Problem statement: In the forum thread on converting audio to text, why was Liz B sure that sound from the audio file was still being detected after the text stopped appearing? Please explain in one to three sentences.

Selected passage:
***
I am quite impressed with this system. I tried using the Gettysburg Address MP3 file and it was pretty accurate. The only problem is that it didn’t insert any punctuation. Is that a fixable problem?
FizaKhan

November 30, 2014 at 5:14 am 9 years ago

Reply

Extremely useful information given by you about convert audio to textI would like to say thanks for useful article.
FizaKhan

November 30, 2014 at 5:21 am 9 years ago

Reply

I would really like to be able transcribe audio to text.It is genuinely very useful for me. I like your put up simply because it is very useful for me as effectively.
Liz B

January 7, 2015 at 6:54 pm 9 years ago

Reply

This great trick has been very useful to me in my job since last summer, every time I need to transcribe recorded presentations. Thank you very much, Dr. Lowney. Unfortunately, after I installed OS X Yosemite last week, I started having problems. The text starts auto-converting in MS Word, as usual, but then after 3 or 4 lines of text it just stops. The dictation icon keeps flashing so I know it still detects sound from the audio file. I had the same problem using TextEdit (it starts converting, then stops after a few lines). It may have something to do with Audio Highjack Pro, which now appears to require an “Extras” program called “Instant On” to integrate with QuickTime. After many hours trying to figure it out, I had to quit and go back to the old fashioned way of transcribing, by starting and stopping the audio player, listening carefully, and typing it out. If anyone comes across a fix, please share. Thank you!
- Molly
  
  January 12, 2015 at 6:14 am 9 years ago
  
  Reply
  
  Liz,
  I’m having the same problem. After installing Yosemite, the TextEdit transcription stopped working. I’ve read that Audio Hijack does not work with Yoesmite. Frustrating.
  - Elizabeth
    
    February 20, 2015 at 7:45 am 9 years ago
    
    Reply
    
    When the transcription text stops click MS Words menu bar (not where the text cursor is the the document body). You will see more text keyed into your document. As long as you see the Dictation Mic blinking, you can continue this process. Hope this helps.
    - Liz
      
      March 26, 2015 at 2:24 pm 9 years ago
      
      Reply
      
      Thank you.
RAndy

March 13, 2015 at 11:29 am 9 years ago

Reply

I tried VLC player and sound flower and was able to reproduce the same effect. VLC is free as is sound flower. load a video into VLC that you have on your computer. Set dictation in system preferences to sound flower 2ch and in vlc set drop down audio/audio device to sound flower 2ch, open pages and press fn fn if you have not changed that in dictation in system preferences. This is all I had to do to get text from a video. I was also able to take a youtube link click share and copy the shorter quick link and in VLC drop down menu click file/open network and paste the link from youtube. it opens a window in VLC and plays the video. All other settings stay the same.

Hope this helps
- Liz
  
  March 26, 2015 at 2:26 pm 9 years ago
  
  Reply
  
  Thank you. I tried it and it started working, but after about one page of text it stopped. Maybe it’s a RAM issue with my computer, or my SoundFlower settings. I appreciate your help.
- Nicole
  
  March 31, 2015 at 1:25 am 9 years ago
  
  Reply
  
  Are you running Yosemite as well? I’m having trouble getting this to work. I’m using an MP3 audio file to convert, but am not getting any text from it.
***
Extracted entries:
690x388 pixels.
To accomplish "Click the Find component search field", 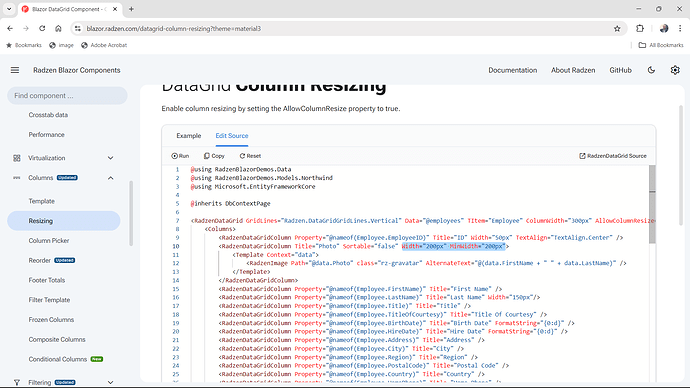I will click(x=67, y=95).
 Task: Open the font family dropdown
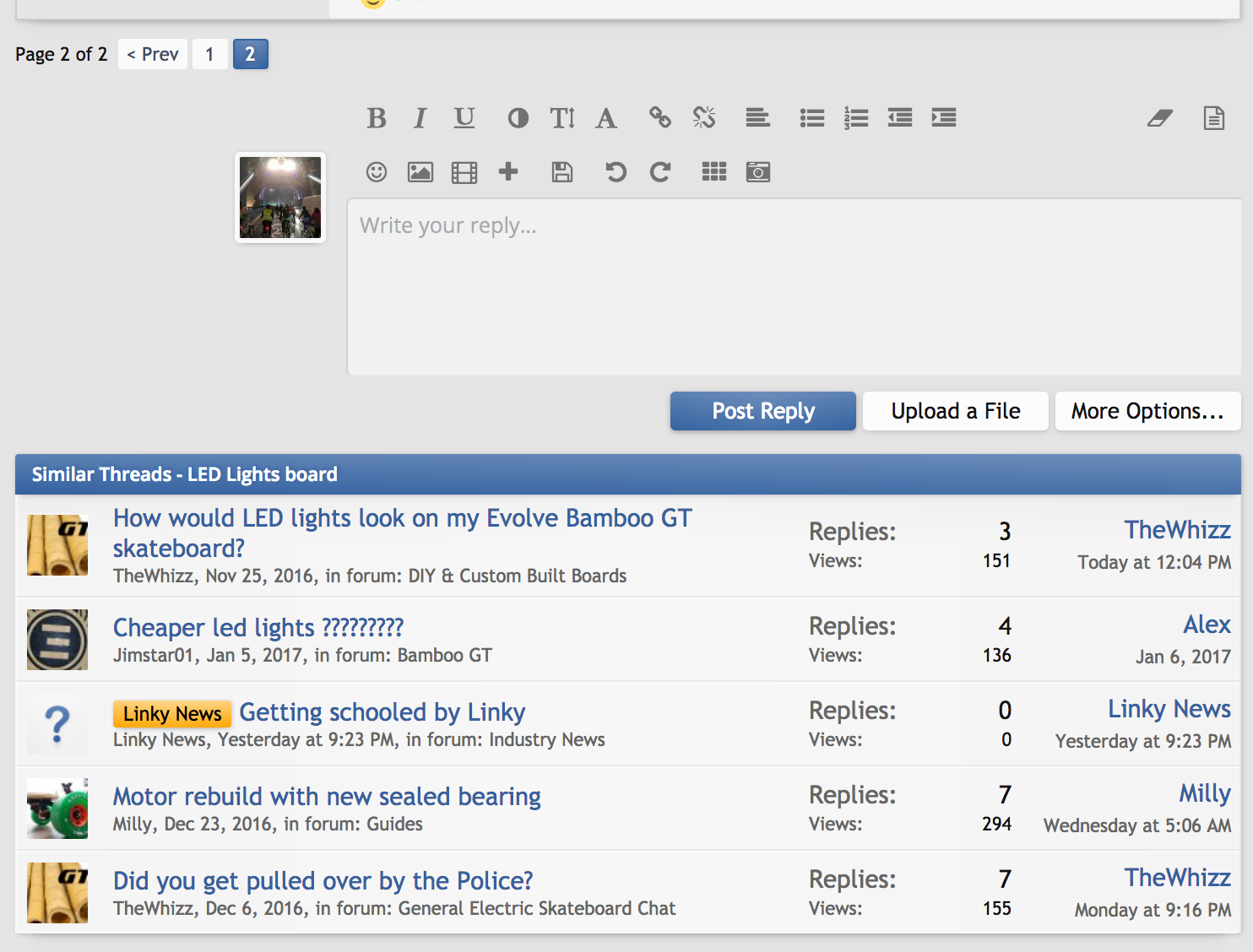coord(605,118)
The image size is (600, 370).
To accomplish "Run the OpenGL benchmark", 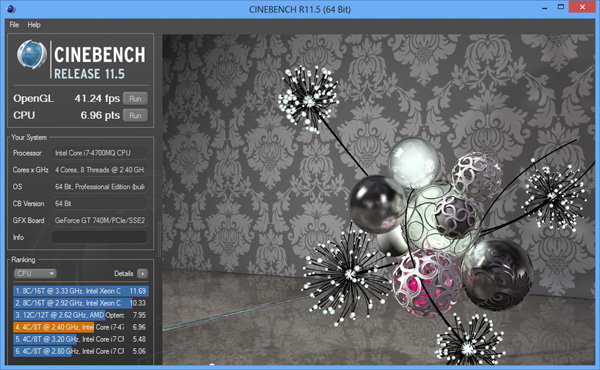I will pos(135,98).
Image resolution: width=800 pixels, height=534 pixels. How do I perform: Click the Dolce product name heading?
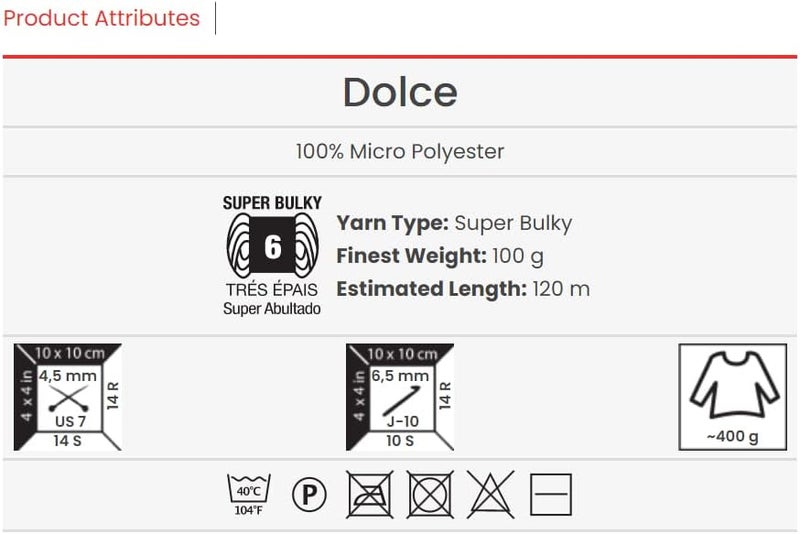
***
Solution to this problem: The dictation icon kept flashing. That told her sound from the audio file was still being picked up, even though MS Word stopped adding text after three or four lines.